You Should Be Careful What You Pray For

I am Fr. Tomas Labanic, a Byzantine rite Catholic priest. When I finished my doctoral studies at ITI in 2009, I was asked to work in pastoral work as a vicar of the priest in Spišská Nová Ves in Slovakia. We moved with my wife and children to the new place, and my idea was that I would be forever working as a parish priest. However, my great love for writing icons was a question. I had an experience before going to ITI, while I was praying, that I would be able to do something big with icons. Later, after the first years of my studies in Gaming, Fr. Juraj Terek asked me if I was willing to help him to make a chapel for the Byzantine rite Catholics. That is how God responded to a simple prayer.

After making the Byzantine chapel in Gaming, I had a chance to teach an icon workshop for several semesters at ITI. My studies then finished and we had to move back to my country. Again I had this thought – I will never have a chance to do something with icons; the life of a priest in a parish is too exhausting and demanding. After that first year away, the president of the ITI at that time, Msgr. Larry Hogan, asked me to come and to do an iconography workshop for ITI students. It was a great success, students liked it, and I started to go regularly in the coming years to have workshops at the Institute. Nothing is impossible for God.

Because some students were coming also from different places, I had a chance to extend my iconography activities in Gaming and I got to know Franciscan University students and professors in Gaming. Later I was able to travel to the USA to give classes and teach students there how to write icons. The greatest thing about such work is that you don’t really teach, instead you guide people towards God. That is the greatest benefit of icon writing. People undergo the process of inner silence in the presence of God. And none of it would have happened if there had not been the Byzantine chapel in Gaming, a community of people who fervently prayed in the Eastern rite, and a sacred place that we were able to make come to life in an old Carthusian monastery.

I started with icons after entering the seminary in Prešov, Slovakia in 1997, and it was a love at first sight. (It still is, even after 22 years.) Nothing would have been possible if my wife and my family had not supported me. Many hours were spent in the chapel writing on the walls, and there were weeks of solitude and silence on my icon retreats. After several years, my bishop Vladyka Milan Chautur assigned me to a little village called Kojšov, and it was very similar to Gaming. There was beautiful wild nature, blueberries, mushrooms, local people, and a church with only one row of icons on the old historical iconostasis, unique in the whole surrounding area.

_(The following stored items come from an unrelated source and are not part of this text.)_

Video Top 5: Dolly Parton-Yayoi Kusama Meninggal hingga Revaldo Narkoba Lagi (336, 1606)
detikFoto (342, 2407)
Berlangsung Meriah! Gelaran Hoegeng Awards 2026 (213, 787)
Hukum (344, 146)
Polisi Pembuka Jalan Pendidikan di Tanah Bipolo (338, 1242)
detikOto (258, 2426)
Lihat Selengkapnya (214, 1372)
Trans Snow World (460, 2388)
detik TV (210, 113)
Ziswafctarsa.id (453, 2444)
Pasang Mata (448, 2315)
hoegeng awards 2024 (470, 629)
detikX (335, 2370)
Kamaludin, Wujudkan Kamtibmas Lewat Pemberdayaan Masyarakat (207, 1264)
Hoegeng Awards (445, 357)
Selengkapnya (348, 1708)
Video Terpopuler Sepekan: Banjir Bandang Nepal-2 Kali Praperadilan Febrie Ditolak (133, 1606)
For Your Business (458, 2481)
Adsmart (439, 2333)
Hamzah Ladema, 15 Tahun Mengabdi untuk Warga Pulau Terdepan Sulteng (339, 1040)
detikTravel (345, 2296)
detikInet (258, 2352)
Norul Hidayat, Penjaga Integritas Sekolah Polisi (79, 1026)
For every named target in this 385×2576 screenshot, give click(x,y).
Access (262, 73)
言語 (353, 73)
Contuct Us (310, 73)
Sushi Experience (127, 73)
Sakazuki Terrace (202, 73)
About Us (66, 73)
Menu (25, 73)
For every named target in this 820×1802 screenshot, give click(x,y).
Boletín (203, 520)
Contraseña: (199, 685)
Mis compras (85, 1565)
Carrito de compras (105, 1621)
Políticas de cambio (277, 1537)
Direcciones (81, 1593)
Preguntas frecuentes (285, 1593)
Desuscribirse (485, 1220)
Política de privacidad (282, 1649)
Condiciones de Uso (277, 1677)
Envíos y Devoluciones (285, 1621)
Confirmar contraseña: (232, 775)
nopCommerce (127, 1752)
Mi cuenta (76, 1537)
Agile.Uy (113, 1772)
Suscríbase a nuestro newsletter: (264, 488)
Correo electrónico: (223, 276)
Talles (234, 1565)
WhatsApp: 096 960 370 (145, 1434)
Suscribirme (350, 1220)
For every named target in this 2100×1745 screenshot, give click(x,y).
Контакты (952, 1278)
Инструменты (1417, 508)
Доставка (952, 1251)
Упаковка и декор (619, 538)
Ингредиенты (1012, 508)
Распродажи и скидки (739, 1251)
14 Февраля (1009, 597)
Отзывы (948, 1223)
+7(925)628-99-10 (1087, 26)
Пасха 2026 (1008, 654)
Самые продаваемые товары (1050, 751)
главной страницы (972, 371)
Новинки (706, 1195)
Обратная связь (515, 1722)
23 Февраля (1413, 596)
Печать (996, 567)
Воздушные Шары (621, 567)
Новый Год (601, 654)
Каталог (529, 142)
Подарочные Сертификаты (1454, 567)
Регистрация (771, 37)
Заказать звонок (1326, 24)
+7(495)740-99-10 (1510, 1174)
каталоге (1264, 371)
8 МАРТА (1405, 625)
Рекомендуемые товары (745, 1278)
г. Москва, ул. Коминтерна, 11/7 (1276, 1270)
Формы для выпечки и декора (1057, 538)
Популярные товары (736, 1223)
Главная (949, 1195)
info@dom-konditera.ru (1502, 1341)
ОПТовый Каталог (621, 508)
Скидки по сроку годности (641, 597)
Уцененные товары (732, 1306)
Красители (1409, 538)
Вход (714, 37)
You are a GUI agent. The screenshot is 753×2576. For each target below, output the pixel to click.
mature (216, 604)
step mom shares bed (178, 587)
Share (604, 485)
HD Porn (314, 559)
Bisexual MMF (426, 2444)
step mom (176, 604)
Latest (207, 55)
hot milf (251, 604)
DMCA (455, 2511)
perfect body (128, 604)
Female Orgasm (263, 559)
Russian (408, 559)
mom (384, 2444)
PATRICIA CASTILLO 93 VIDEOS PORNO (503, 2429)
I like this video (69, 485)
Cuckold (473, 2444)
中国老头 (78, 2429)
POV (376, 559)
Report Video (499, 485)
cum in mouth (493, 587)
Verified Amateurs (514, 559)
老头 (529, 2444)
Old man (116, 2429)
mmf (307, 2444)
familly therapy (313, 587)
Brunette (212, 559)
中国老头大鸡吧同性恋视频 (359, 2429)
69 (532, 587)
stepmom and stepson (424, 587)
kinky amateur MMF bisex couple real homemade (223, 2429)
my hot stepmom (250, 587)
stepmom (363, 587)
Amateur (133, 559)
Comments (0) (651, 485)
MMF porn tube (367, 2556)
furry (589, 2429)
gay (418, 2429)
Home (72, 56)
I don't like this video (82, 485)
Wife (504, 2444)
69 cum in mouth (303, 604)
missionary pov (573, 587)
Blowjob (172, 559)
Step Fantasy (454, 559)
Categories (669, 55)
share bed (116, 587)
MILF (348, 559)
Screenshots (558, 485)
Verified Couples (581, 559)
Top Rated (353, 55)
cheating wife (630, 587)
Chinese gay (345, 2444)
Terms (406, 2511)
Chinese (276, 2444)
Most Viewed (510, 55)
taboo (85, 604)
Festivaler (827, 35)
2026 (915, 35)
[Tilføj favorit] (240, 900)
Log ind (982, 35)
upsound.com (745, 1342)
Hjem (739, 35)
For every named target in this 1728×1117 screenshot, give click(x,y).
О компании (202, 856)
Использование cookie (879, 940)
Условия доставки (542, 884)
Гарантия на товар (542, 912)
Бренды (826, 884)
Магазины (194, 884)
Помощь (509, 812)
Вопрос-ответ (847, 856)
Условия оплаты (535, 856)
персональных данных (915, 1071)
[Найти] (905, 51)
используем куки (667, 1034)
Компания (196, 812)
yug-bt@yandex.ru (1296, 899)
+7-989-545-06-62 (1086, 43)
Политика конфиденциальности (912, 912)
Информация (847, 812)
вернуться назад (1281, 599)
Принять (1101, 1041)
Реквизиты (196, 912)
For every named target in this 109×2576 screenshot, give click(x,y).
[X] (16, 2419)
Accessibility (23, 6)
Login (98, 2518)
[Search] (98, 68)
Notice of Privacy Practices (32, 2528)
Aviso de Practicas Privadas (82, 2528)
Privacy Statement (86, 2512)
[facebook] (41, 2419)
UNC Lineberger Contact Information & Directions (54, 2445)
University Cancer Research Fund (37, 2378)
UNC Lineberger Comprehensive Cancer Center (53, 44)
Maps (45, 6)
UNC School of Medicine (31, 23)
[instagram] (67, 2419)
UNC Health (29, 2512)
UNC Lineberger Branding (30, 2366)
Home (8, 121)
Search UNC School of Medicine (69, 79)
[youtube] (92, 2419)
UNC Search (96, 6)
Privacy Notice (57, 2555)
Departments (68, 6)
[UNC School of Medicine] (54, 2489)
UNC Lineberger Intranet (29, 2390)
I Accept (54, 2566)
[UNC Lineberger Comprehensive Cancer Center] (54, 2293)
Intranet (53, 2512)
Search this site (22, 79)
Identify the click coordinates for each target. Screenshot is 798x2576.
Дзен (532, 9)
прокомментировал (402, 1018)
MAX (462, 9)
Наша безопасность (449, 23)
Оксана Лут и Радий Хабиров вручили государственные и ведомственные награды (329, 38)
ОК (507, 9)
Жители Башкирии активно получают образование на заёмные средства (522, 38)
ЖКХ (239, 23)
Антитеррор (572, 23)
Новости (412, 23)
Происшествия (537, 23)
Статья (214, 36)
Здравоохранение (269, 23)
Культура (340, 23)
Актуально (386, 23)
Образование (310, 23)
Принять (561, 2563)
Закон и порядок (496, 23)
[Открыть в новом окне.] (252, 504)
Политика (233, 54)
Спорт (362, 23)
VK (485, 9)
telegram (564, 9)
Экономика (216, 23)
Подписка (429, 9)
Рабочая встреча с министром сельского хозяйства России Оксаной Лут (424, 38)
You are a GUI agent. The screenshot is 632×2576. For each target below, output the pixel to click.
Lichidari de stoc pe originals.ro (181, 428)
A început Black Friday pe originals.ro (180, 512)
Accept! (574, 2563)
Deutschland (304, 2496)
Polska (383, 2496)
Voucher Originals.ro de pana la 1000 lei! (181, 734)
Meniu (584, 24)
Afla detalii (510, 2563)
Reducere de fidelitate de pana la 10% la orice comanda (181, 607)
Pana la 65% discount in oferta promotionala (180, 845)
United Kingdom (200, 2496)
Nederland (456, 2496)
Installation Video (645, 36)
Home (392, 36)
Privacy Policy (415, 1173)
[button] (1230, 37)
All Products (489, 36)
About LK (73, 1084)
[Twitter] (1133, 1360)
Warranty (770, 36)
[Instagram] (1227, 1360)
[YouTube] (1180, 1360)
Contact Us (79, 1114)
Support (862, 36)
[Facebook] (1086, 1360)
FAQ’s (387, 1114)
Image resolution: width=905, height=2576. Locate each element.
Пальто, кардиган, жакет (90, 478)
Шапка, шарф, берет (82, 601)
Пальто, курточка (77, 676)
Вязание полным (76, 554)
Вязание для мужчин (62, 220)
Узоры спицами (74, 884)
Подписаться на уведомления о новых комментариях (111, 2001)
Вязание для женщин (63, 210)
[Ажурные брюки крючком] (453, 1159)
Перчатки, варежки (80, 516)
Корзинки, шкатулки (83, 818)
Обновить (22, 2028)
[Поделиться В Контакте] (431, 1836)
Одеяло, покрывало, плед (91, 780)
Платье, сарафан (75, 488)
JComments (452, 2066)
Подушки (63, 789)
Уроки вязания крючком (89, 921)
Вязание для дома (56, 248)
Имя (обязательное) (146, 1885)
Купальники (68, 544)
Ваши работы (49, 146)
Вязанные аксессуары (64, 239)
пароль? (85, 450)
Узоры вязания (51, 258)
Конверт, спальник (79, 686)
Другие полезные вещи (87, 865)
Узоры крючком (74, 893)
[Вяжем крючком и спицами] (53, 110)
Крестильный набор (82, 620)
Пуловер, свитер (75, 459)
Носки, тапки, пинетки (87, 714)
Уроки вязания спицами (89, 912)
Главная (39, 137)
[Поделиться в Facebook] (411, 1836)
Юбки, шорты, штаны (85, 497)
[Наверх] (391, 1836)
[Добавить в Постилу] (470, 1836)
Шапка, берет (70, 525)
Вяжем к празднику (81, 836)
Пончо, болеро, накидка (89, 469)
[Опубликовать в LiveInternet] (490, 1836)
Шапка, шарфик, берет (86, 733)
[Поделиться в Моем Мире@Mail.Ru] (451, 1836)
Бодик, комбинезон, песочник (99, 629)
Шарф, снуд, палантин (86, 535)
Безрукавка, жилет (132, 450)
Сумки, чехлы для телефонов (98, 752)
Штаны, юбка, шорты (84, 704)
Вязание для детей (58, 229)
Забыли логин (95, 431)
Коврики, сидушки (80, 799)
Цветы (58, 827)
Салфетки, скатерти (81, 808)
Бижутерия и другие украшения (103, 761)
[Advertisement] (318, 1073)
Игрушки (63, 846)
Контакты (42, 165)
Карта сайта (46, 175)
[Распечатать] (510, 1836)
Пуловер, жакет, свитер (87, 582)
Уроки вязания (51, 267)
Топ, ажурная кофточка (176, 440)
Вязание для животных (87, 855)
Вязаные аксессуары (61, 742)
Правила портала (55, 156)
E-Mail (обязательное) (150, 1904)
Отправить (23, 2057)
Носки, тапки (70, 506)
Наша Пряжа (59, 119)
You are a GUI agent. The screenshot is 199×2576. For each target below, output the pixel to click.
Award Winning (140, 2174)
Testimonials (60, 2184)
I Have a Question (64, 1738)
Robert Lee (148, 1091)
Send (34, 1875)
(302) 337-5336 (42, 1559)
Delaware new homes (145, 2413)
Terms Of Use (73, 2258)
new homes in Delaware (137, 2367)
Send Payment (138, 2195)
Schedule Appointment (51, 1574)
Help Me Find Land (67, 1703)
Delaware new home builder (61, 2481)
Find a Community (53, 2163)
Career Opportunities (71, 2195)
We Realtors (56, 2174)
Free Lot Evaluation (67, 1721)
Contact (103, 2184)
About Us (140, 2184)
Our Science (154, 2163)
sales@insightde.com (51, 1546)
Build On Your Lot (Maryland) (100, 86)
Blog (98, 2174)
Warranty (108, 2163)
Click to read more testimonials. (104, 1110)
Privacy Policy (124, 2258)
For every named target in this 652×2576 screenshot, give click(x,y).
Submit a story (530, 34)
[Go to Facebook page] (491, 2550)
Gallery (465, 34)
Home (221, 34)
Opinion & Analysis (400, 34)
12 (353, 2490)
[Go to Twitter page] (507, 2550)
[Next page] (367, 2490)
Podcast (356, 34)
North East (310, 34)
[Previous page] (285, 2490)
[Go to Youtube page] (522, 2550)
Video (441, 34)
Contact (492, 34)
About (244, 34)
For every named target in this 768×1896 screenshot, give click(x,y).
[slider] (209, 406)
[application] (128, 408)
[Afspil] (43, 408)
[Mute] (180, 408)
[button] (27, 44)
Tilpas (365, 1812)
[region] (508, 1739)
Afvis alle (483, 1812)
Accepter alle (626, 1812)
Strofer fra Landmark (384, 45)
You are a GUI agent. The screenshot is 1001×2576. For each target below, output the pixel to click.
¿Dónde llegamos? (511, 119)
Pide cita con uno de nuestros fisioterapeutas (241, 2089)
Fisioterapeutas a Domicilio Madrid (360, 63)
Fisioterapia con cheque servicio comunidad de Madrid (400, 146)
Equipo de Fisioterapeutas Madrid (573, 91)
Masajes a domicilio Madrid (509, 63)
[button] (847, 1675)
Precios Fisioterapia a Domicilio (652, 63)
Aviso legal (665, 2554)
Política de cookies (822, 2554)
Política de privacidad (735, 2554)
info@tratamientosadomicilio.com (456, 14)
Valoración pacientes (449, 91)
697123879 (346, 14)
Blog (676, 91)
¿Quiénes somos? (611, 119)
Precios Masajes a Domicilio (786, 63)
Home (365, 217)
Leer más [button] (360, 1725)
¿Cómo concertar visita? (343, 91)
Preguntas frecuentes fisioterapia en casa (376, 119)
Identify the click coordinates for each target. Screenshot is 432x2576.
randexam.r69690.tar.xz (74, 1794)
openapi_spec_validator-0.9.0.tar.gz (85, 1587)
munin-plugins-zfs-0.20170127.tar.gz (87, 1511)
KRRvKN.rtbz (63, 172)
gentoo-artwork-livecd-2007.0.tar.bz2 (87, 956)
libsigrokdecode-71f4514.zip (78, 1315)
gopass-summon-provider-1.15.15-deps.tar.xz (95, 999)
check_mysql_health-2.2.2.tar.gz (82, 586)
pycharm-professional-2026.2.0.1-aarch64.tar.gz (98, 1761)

God responded to my iconic desire again. My task was to take care of my faithful, but it was also to fulfill their dream of seeing their beloved iconostasis as their ancestors had seen it in times past. Many icons had been destroyed, and we had to work carefully and conduct extensive research to find a second original iconostasis of that kind and by the same author iconographer in Hungary. After getting results, we started to look for finances to accomplish the uneasy task of expensive and difficult restoration under the guidance of respected renovators. In two years we were able to collect €47,000  from various benefactors and state institutions with EU funds. Significant help was also from the donations of local faithful. God blessed this work, and on the otpust – the church feast of Sts. Peter and Paul on the 24th of June 2018 and on the 650th anniversary of the village and 50th anniversary of restoration of the Greek-Catholic church in this village, we were honored to experience the presence of many priests and our bishop Vladyka Milan, all of whom had gathered to celebrate the liturgy and bless the iconostasis.

I always think that you should be careful what you pray for. God is an attentive listener, and He gives in abundance to the one who asks sincerely. I always had a very simple wish to glorify God with icons, to show the beauty of the Eastern rite and change the world by it. Iconography is the right path.  And I will always be grateful to be a part of it. As St. John Chrysostom says: “Glory be to God for all things!” And thanks ITI, for breathing with both lungs of eastern and western spirituality.